Rewrite every line of the records below, requests included, offsetting each click coordinate in the answers by adding 26 to both x and y. Leave the pictures out of your answer.
━━━ DATA LISTING
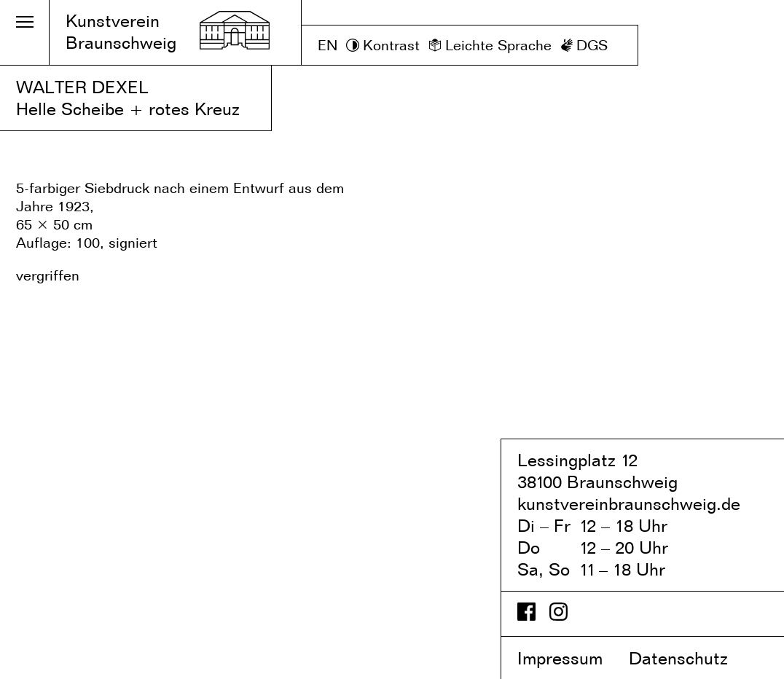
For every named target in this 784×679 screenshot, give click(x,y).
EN (327, 45)
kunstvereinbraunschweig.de (629, 503)
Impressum (571, 658)
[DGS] (584, 45)
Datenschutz (691, 658)
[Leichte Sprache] (490, 45)
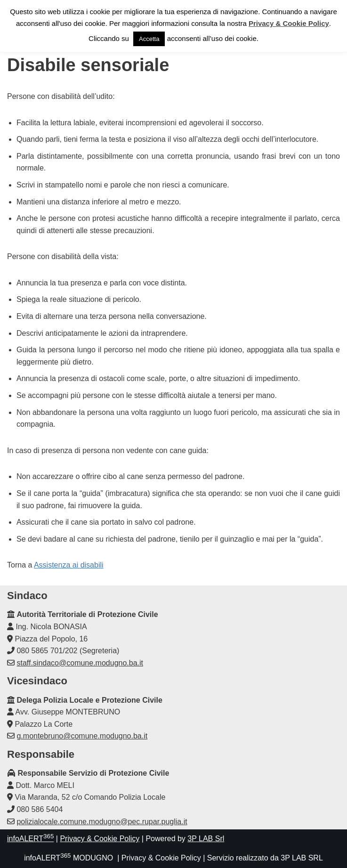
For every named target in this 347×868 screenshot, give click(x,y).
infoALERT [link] (30, 838)
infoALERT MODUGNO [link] (68, 858)
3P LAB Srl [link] (206, 838)
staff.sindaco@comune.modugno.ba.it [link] (80, 663)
━━━━━━
(OUTPUT OF THE TASK):
For every named target in this 784×679 screenshot, give click(x,y).
EN (353, 71)
kunstvereinbraunschweig.de (655, 529)
Impressum (597, 684)
[DGS] (610, 71)
Datenschutz (717, 684)
[Leichte Sprache] (516, 71)
For every named target in this 347×868 screenshot, give click(x,y).
infoALERT [link] (56, 864)
infoALERT MODUGNO [link] (94, 884)
3P LAB Srl [link] (232, 864)
staff.sindaco@comune.modugno.ba.it [link] (106, 689)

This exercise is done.